In this large passage taken out of the Observator which concernes the originall of all Government, two notable Propositions may be principally observed.

First, our Observator confesseth arbitrary or absolute government to be the first, and the safest government for the world.

Secondly, he acknowledgeth that the jurisdiction is uncertaine and the priviledges not cleerely declared of limited Monarchy.

These two evident truths delivered by him, he labours mainely to disguise. He seemes to insinuate that arbitrary Government was but in the infancy of the World, for so he termes it, but if we enquire of him, how long he will have this infancy of the world to last, he grants it continued above three thousand years, which is an unreasonable time for the world to continue under age: for the first opposers he doth find of arbitrary power were the ephori, tribuni, curatores, &c. The ephori were above three thousand years after the Creation, and the tribuni were later; as for his curatores I know not whom he meanes, except the Master of the Court of Wards. I cannot English the word curator better. I doe not believe that he can shew that any curatores or et cæteras which he mentions were so ancient as the ephori. As for the tribuni he mistakes much if he thinkes they were erected to limit and bound Monarchy, for the state of Rome was at the least Aristocraticall (as they call it) if not popular, when tribunes of the people were first hatched. And for the Ephori, their power did not limit or regulate Monarchy, but quite take it away; for a Lacedemonian King in the judgement of Aristotle was no King indeed, but in name onely, as Generalissimo of an Army, and the best polititians reckon the Spartan Common-wealth to have been Aristocraticall and not Menarchicall, and if a limited Monarchy cannot be found in Lacedemon, I doubt our Observator will hardly find it any where else in the whole World; and in substance he confesseth as much when he saith, Now most Countries have found out an art and peaceable order for publique Assemblies, as if it were a thing but new done, and not before, for so the word Now doth import.
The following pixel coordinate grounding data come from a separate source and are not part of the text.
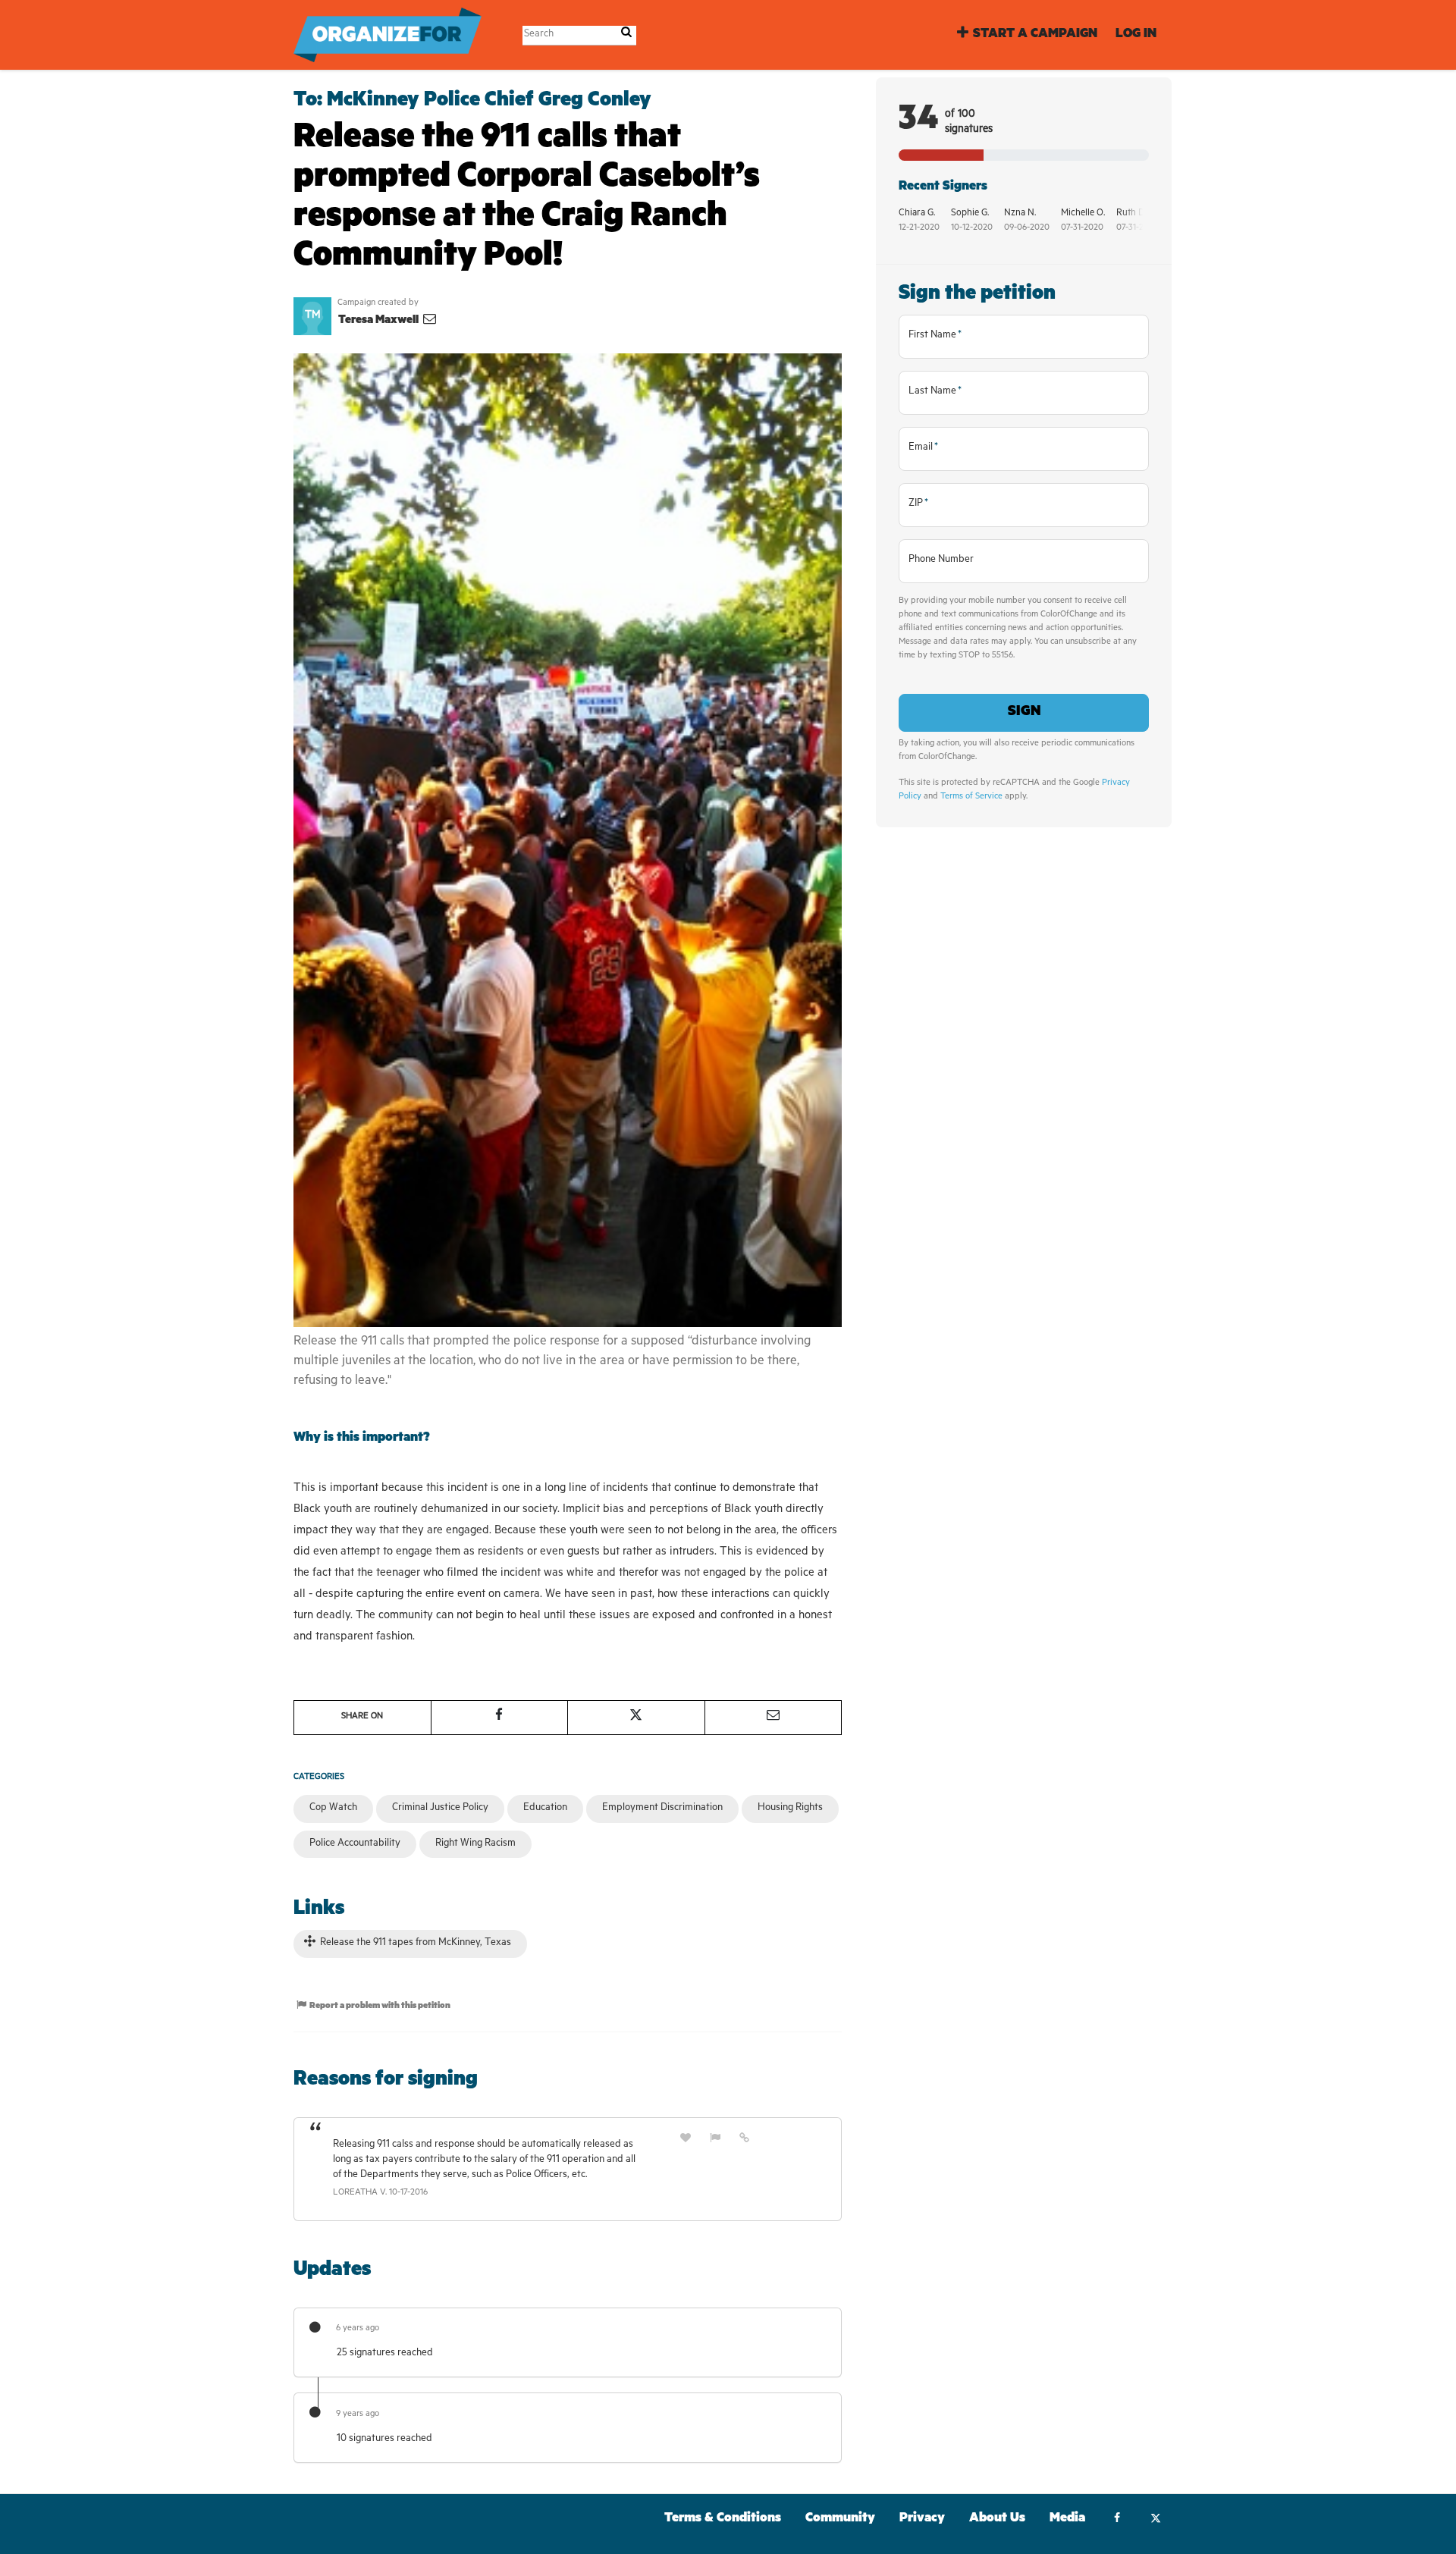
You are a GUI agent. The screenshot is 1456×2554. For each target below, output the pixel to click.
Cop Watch (333, 1808)
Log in (1136, 35)
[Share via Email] (773, 1717)
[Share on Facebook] (500, 1717)
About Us (997, 2519)
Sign (1024, 712)
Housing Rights (790, 1808)
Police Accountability (354, 1844)
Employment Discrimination (662, 1808)
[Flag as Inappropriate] (715, 2139)
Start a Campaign (1035, 35)
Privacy (922, 2519)
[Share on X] (636, 1717)
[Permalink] (744, 2139)
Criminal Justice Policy (440, 1808)
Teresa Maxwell (379, 321)
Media (1067, 2519)
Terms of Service (971, 797)
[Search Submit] (626, 34)
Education (545, 1808)
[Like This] (685, 2139)
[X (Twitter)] (1155, 2519)
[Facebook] (1116, 2519)
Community (840, 2519)
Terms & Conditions (722, 2519)
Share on (362, 1717)
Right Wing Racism (475, 1844)
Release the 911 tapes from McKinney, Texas (414, 1943)
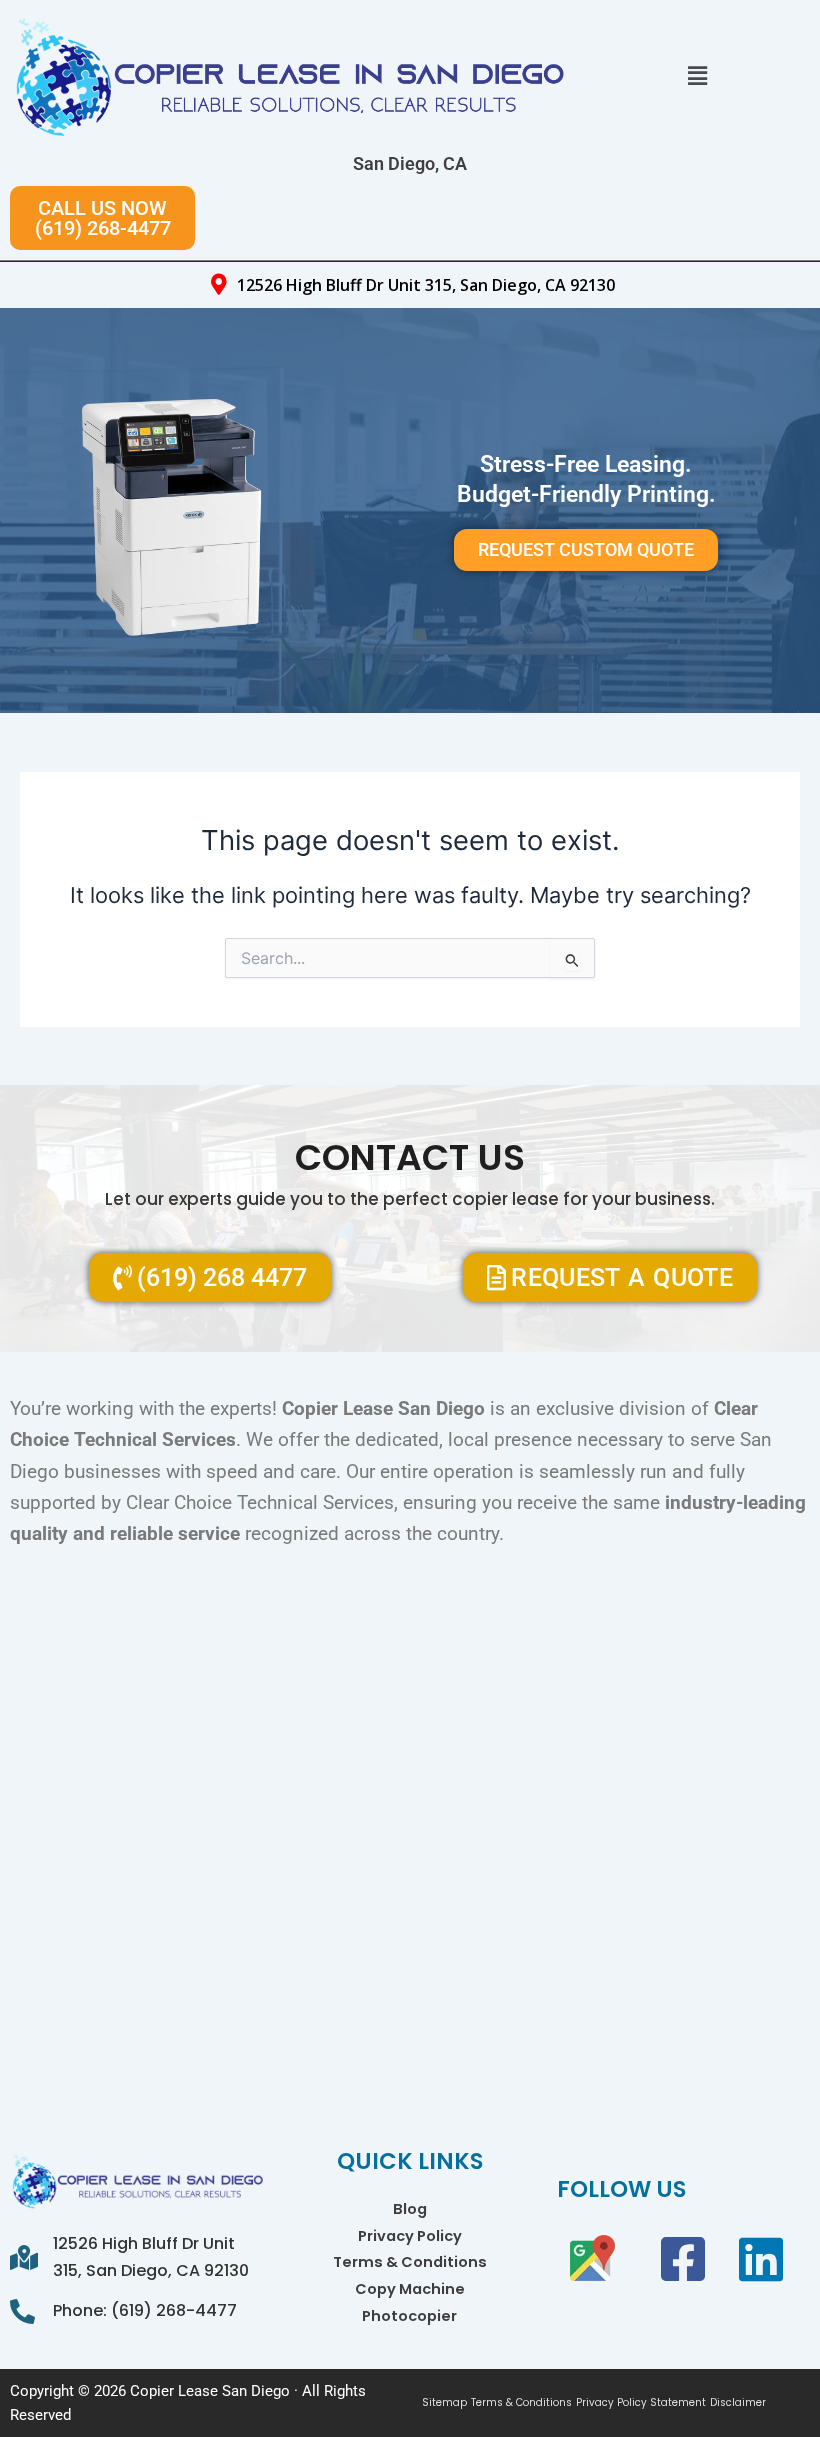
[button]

The observator in confessing the Jurisdiction to be incertaine and the priviledges undetermined of that Court that should bound and limit Monarchy, doth in effect acknowledge there is no such Court at all: for every Court consists of Jurisdictions and Priviledges, it is these two that create a Court, and are the essentials of it: If the admirably composed Court of Parliament have some defects which may receive amendment, as he saith, and if those defects be such as cause divisions both between the Houses, and between the King and both Houses, and these divisions be about so maine a matter as Jurisdictions, and Priviledges, and power to create new Priviledges, all which are the fundamentals of every Court, (for untill they be agreed upon, the act of every Court may not onely be uncertaine, but invalid, and cause of tumults and sedition:) And if all these doubts & divisions have need to be solemnly solved, as our Observator confesseth: Then he hath no reason at all to say that Now the conditions of Supream Lords are wisely determined and quietly conserved, or that Now most Countries have found out an art, and peaceable order for publick affaires, whereby the people may resume its own power to do it self right without injurie unto Princes, for how can the underived Majesty of the people by assuming its own power, tell how to do her selfe right, or how to avoid doing injury to the Prince, if her jurisdiction be uncertain, and Priviledges undetermined?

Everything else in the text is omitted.